Principal Component Analysis (PCA) was performed using OmicStudio [37] to explore variations in macrofungal community composition across three forest types. The data were standardized through z-score normalization to remove scale and magnitude differences and processed to find principal components explaining the variance.

To study the effects of climatic factors on macrofungi composition, the local weather conditions of Changbai Mountain Ancient Tree Park during the period from July to October 2019 to 2021 were obtained by querying the WheatA Agrometeorological big data system http://www.wheata.cn/ (accessed on 10 November 2021), which provides comprehensive climate data for the region. Spearman correlation analysis was used to examine the relationships between the absolute abundance of macrofungal sporocarps and the selected abiotic factors (p-values, two-tailed; confidence intervals, 95%) using OmicStudio tools.

The functional prediction of macrofungi was performed using the FUNGuild database http://www.stbates.org/guilds/app.php (accessed on 26 March 2022) [38]. Through this analysis, we identified various ecological functions fulfilled by macrofungi, including ectomycorrhizal fungi, soil saprotrophs, wood-decaying fungi, litter saprotrophs, dung saprotrophs, and entomogenous fungi. Table S1 presents a comprehensive reference to the identified genera and their associated ecological functions, and a detailed list of the identified genera and their corresponding ecological functions.

2.3. Habitat Soil Sampling, Identification, and Statistical Analysis

Soil samples were collected from three different forest types monthly, from June to October 2021, resulting in a total of 45 samples (15 samples per forest type). The soil sampling was carried out using a five-point sampling method, and this procedure was repeated three times for each forest type. The five-point sampling method involves collecting soil samples from five different locations within each forest type. This approach ensures that the samples are representative of the overall soil characteristics within the specific forest type. At each sampling spot, soil samples were collected from the overlying soil layer at a depth of 15 cm. Approximately 200 g of soil was collected per sample. To maintain the integrity of the samples, each collected soil sample was placed into a zip-lock bag along with a desiccant. The bags were numbered for identification purposes.
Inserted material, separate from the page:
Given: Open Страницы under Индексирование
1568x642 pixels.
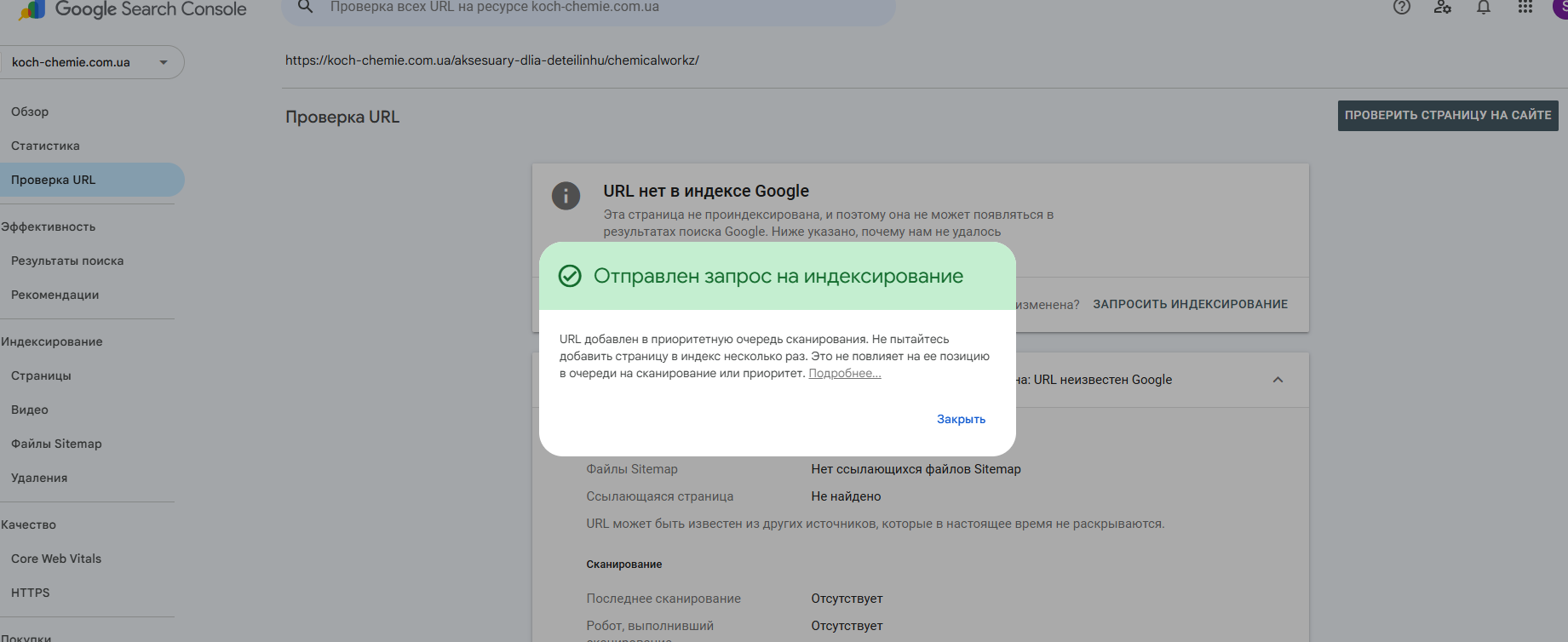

A total of 45 soil samples were collected from the Ancient Tree Park of Changbai Mountain. DNA was extracted from the soil samples using the E.Z.N.A. Soil DNA kit (D5625, Omega Bio-tek, Inc., Norcross, GA, USA) according to the manufacturer’s instructions, with duplicate extractions performed for each sample. The extracted DNA was used to prepare amplicon libraries targeting the ITS2 region. Gene-specific amplification was performed in triplicate using the ITS1FI2 (5’-GTGARTCATCGAATCTTTG-3’) and ITS2 (5’-TCCTCCGCTTATTGATATGC-3’) [39] primers and the Phusion^® Hot Start Flex 2X Master Mix (New England Biolabs, Ipswich, MA, USA). PCR amplification was performed in a total volume of 25 µL of reaction mixture containing 25 ng of template DNA, 12.5 µL of PCR Premix, 2.5 µL of each primer, and PCR-grade water to adjust the volume. The cycling conditions involved an initial denaturation step at 98 °C for 30 s, followed by 35 PCR cycles consisting of 98 °C for 10 s, 54 °C for 30 s, and 72 °C for 45 s, with a final extension at 72 °C for 10 min. Amplification products were submitted to the Illumina NovaSeq PE250 platform for high-throughput sequencing (LC-BIO, Hangzhou, China). Quantitative Insights Into Microbial Ecology 2 (QIIME2) was used to analyze the sequence data [40].
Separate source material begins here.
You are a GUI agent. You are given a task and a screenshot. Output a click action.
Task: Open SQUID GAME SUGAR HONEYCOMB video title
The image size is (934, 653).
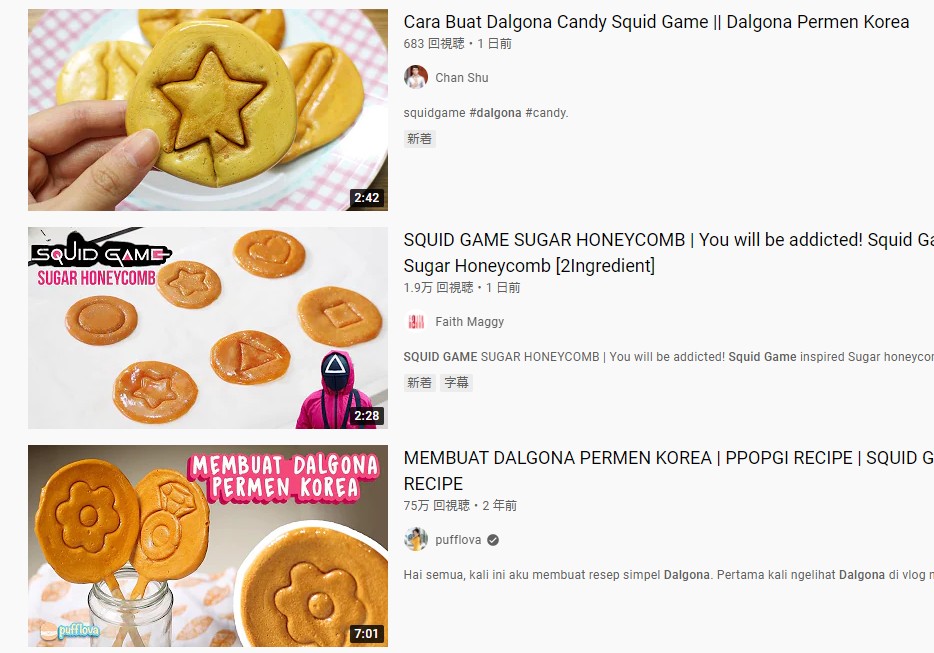668,253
Raw sequence data from the Novaseq platform were initially managed by cutadapt software (version 1.9) to remove the barcodes [41]. Then, PEAR software (v0.9.6) was used to merge the pair-end reads with a default error matching rate of 0.25 [42]. Low-quality paired-end reads were removed by fqtrim software (version 0.94) with the parameters “-P 33 -w 100 -q 20 -l 100 -m 5 -p 1 -V -o trim.fastq”. Chimeras were deleted using Vsearch software (version 2.3.4) with default parameters [43]. The Denoising Algorithm (DADA2) was employed for clustering based on representative sequences with single-base accuracy. The process involved using the “Dereplication” approach, which is equivalent to clustering with 100% similarity. As a result, Amplicon Sequence Variants (ASVs) were generated, representing unique sequence variants within the dataset. Taxonomy was assigned to ASVs using Ribosomal Database Project RDP Classifier trained on the database UNITE using 0.7 confidence values. The obtained ASVs abundance table was used to generate a visual representation of the number of ASVs common and unique to each group using a Venn diagram. In the diagram, each circle represents a group, and the number of circles and overlapping parts indicates the number of ASVs shared by the respective samples. The parts without overlaps represent the number of ASVs unique to each group.

Fungal alpha diversity was assessed using the Chao1 index, Shannon index, Simpson index, and Pielou’s evenness index. The Chao1 index provided an estimate of species richness, while the Shannon index measured both richness and evenness. The Simpson index indicated community diversity, with higher values indicating greater diversity. Pielou’s evenness index evaluated the distribution of individuals among species.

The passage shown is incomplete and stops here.